Un temps pour se séparer (Notes sur Robert Capa)

Pourquoi Robert Capa, qui a pourtant passé vingt ans de sa vie à capturer la mort en acte aux quatre coins du monde, n’a-t-il pas photographié la libération des camps ?

Happé par une exposition organisée à Budapest pour le centenaire du photoreporter, un narrateur-chercheur part sur ses traces. Il voyage à son tour, compulse les archives, prend des notes et construit autour de Capa et de sa mère une fiction psychanalytique qu’il nourrit aussi bien de ses propres obsessions. Déroulant la pellicule d’une existence où la mort ne semble jamais assez proche, il met à l’épreuve sa judéité.

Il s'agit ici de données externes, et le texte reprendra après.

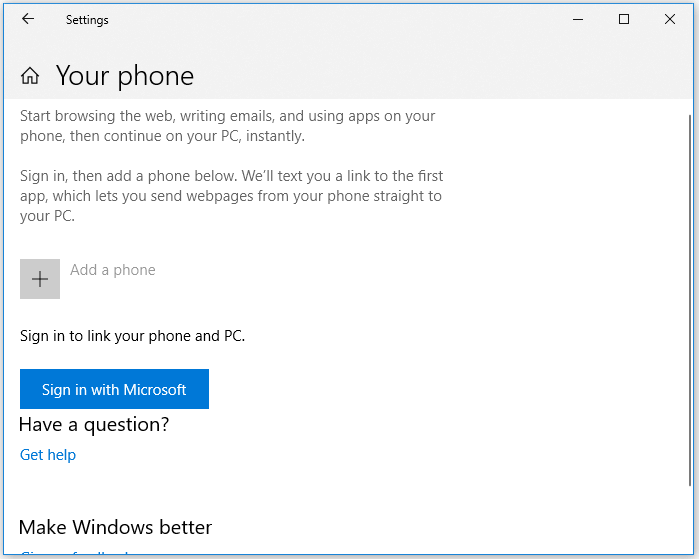Click the 'We'll text you a link' paragraph
The image size is (699, 559).
coord(231,196)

À travers un sujet fascinant, le photographe de guerre et co-fondateur de Magnum Robert Capa, se pose la question du pouvoir de l’image et de la représentation de la Shoah.

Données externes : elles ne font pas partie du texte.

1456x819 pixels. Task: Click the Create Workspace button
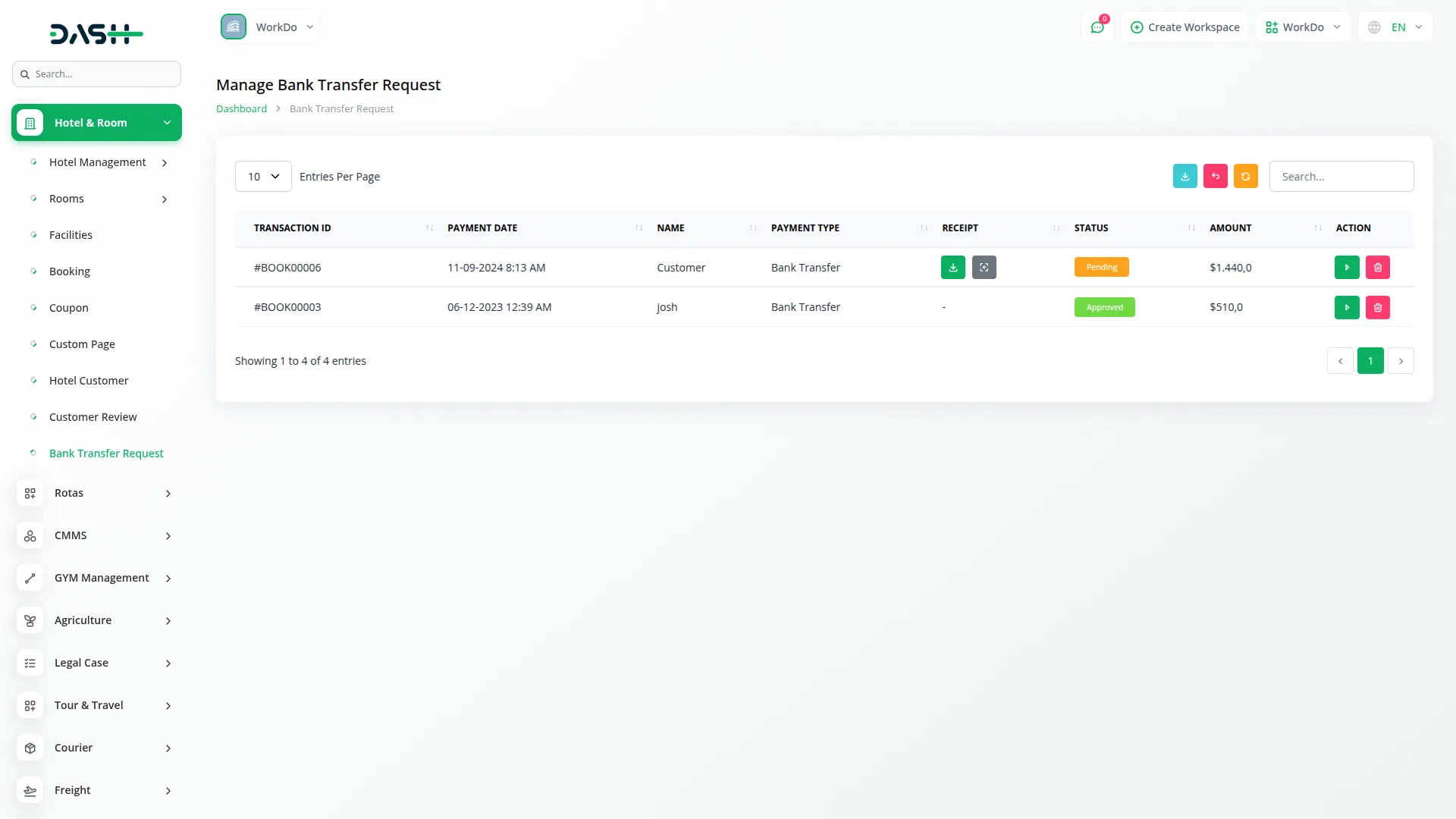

"Je suis souvent gêné par les textes psychanalytiques écrits ‘sur’ tel livre, telle sculpture, tel tableau, tel film ; mais je ne suis gêné que lorsqu’ils s’ignorent eux-mêmes. S’ils tiennent explicitement lieu d’exercices psychanalytiques, comme le musicien fait des gammes en vue de pouvoir jouer ensuite à son aise, l’esprit plus agile, s’ils permettent à leur auteur de progresser dans la compréhension de son propre appareil psychique, aucun problème. Mais lorsqu’ils prétendent simplement révéler la vérité subjective d’un artiste au prix d’un travail de recherche et d’élaboration théorique, ils perdent beaucoup de crédit à mes yeux. (…) Dans ce livre, le seul transfert qu’on puisse y observer est le mien, sur Robert Capa. (…) Pourquoi Robert Capa, qui a pourtant passé vingt ans de sa vie à capturer la mort en acte aux quatre coins du monde, n’a-t-il pas photographié la libération des camps ? Ses photographies ne le disent pas. Sa légende non plus. Pour tenter de répondre, j’ai voulu interroger le jeune Endre Friedmann – tel est le nom donné par ses parents au futur Bob Capa –, sa judéité, son lien à sa mère, sa quête compulsive de la mort vivante. Je me suis rendu chez lui à Budapest, j’ai parcouru les archives Capa à New York, j’ai même cru l’emmener avec moi dans un camp de concentration, justement : à Majdanek, en Pologne. Ce que j’imaginais être une reconstruction ou une fiction de lui s’est aussi avéré être, comme pris à l’intérieur, un portrait de moi (passant) par lui. C’est le récit de cet entrelacs qui est livré ici."